Why she wrote Black Diamond: "Initially the inspiration was how hard both my mother and sister-in-law, especially the latter, fought for their lives against cruel diseases. I wanted to honour their spirit, but also the spirit of the couple who offered me so much more than food, a sustenance that loosened the grip death had on my heart. It took two decades to acquire the necessary artistic distance to do these people justice, at least to the best of my abilities.
"In an age of so much suspicion and polarization, I wanted to honour people like the couple at the grocery store, who were casually kind and generous to someone they would never see again; and who could never have known how much those small kindnesses meant to someone so emptied out. The grocery store is gone now, so there is no way to thank them in person. But I will never forget them. What a gift if their behaviour were the norm."
The Edge of Change by Kelly S. Thompson
Kelly S. Thompson has an MFA and PhD in creative writing and is a mentor at the University of King's College MFA Nonfiction program. Her writing has won awards, including being longlisted for the 2021 CBC Nonfiction Prize for her story Dear CAF. Her essays, fiction and poetry have appeared in Chatelaine, the Toronto Star and Macleans. Her memoir, Girls Need Not Apply, was named a top 100 Book of 2019 by the Globe and Mail. Her second memoir, Still, I Cannot Save You, was released in spring 2023.
Why she wrote The Edge of Change: "My sister had a series of abusive partners in her life, starting when she was a teenager. This essay is about when I went to visit her for the first time, a teenager myself but on the cusp of adulthood, and realizing her quest for love would lead my big sister to dark places. I wanted to protect her, but despaired knowing I couldn't.
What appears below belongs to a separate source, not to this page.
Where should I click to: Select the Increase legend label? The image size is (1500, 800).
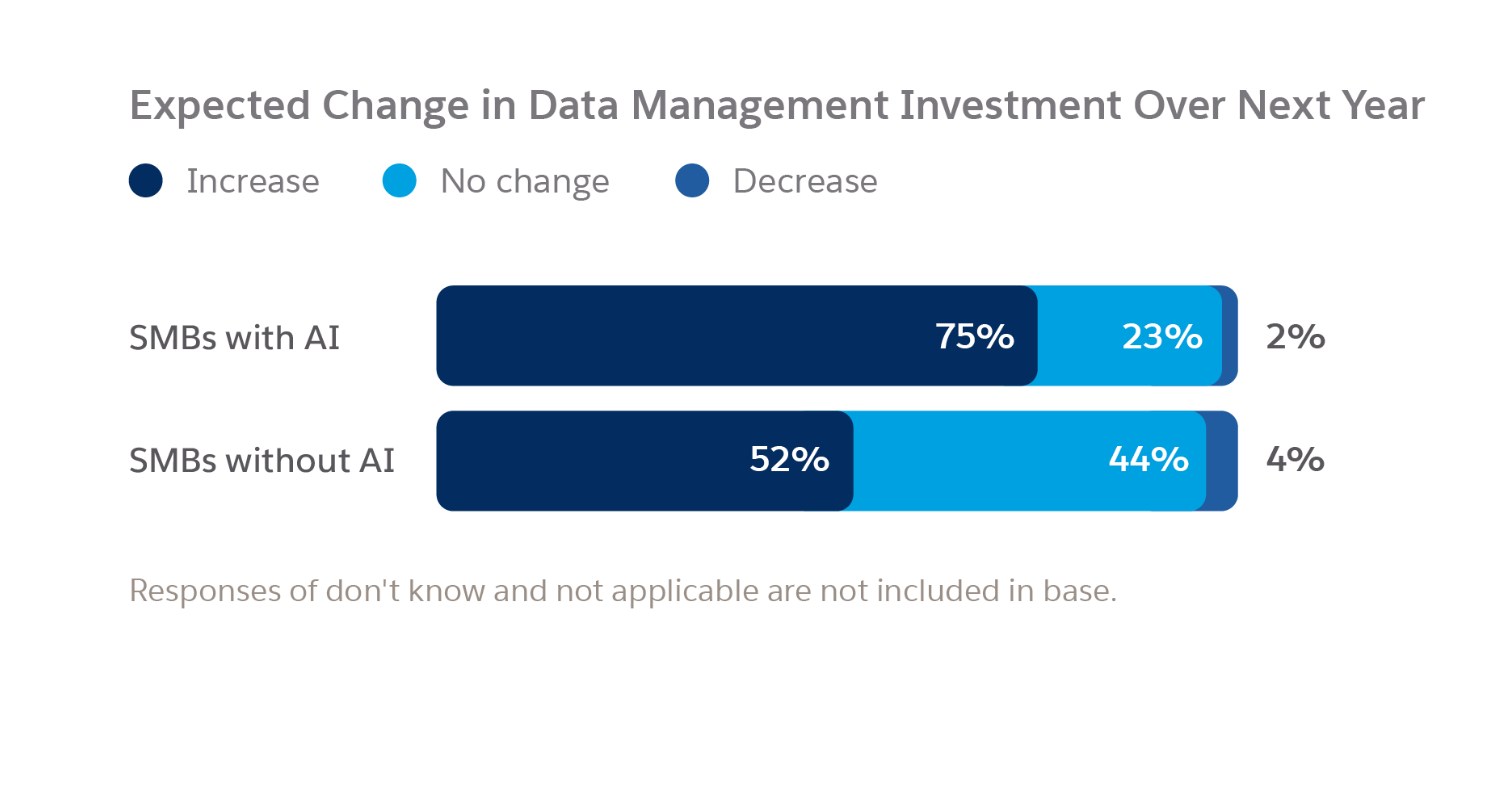point(253,181)
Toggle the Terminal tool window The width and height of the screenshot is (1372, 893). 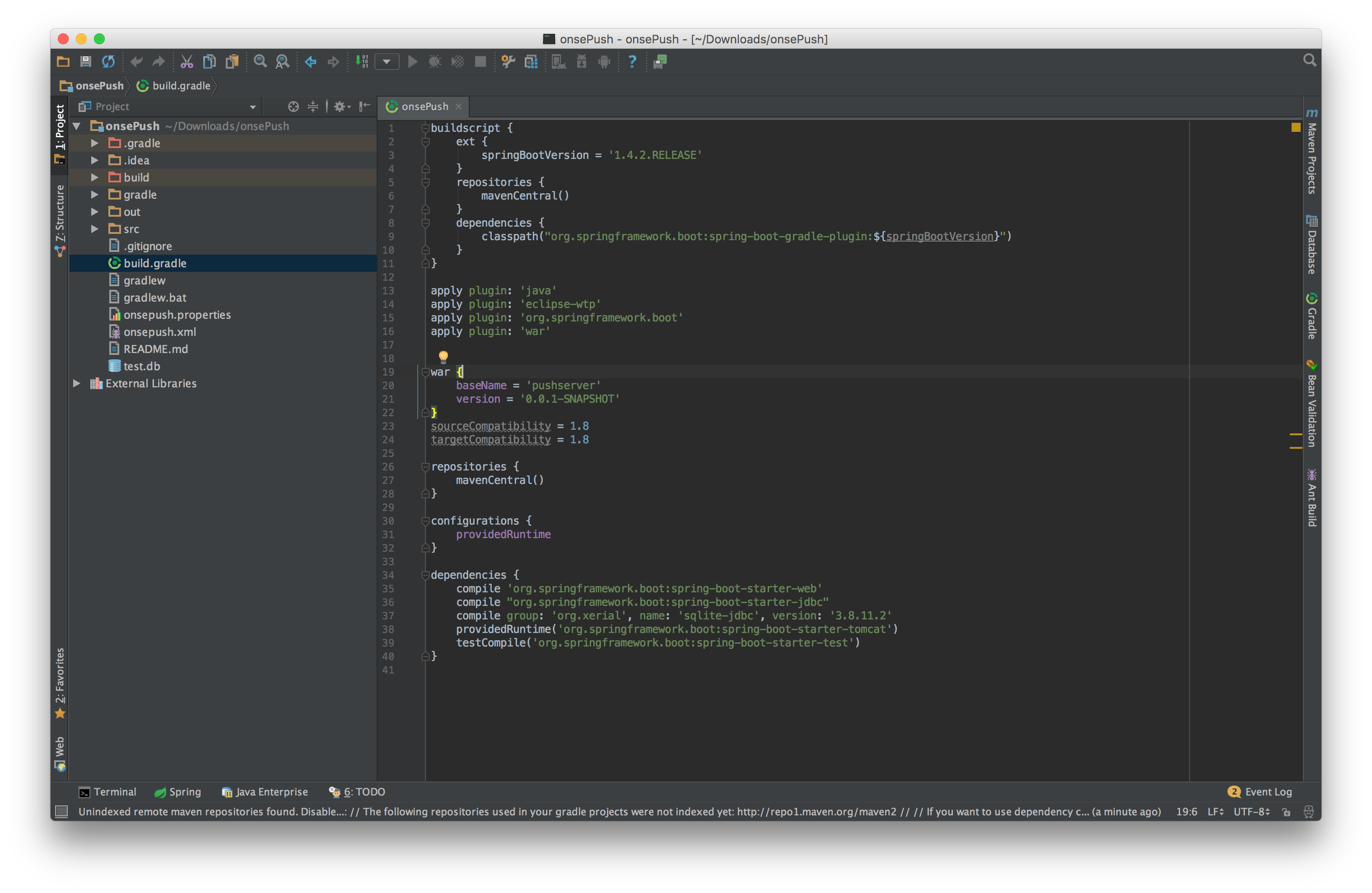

"My sister died in 2018 after a short cancer battle and she always wanted me to write about our relationship. When I wrote my memoir about her, Still, I Cannot Save You, this essay, which I'd written long before the manuscript, was originally an early chapter in the book, but I ended up cutting it.
"I share it now because intimate partner violence and abuse is such an important issue, a topic close to my heart. I hope those who see themselves in this story know they are strong, loved and brave, and those who love someone in this situation seek expert help to guide them in this rocky terrain."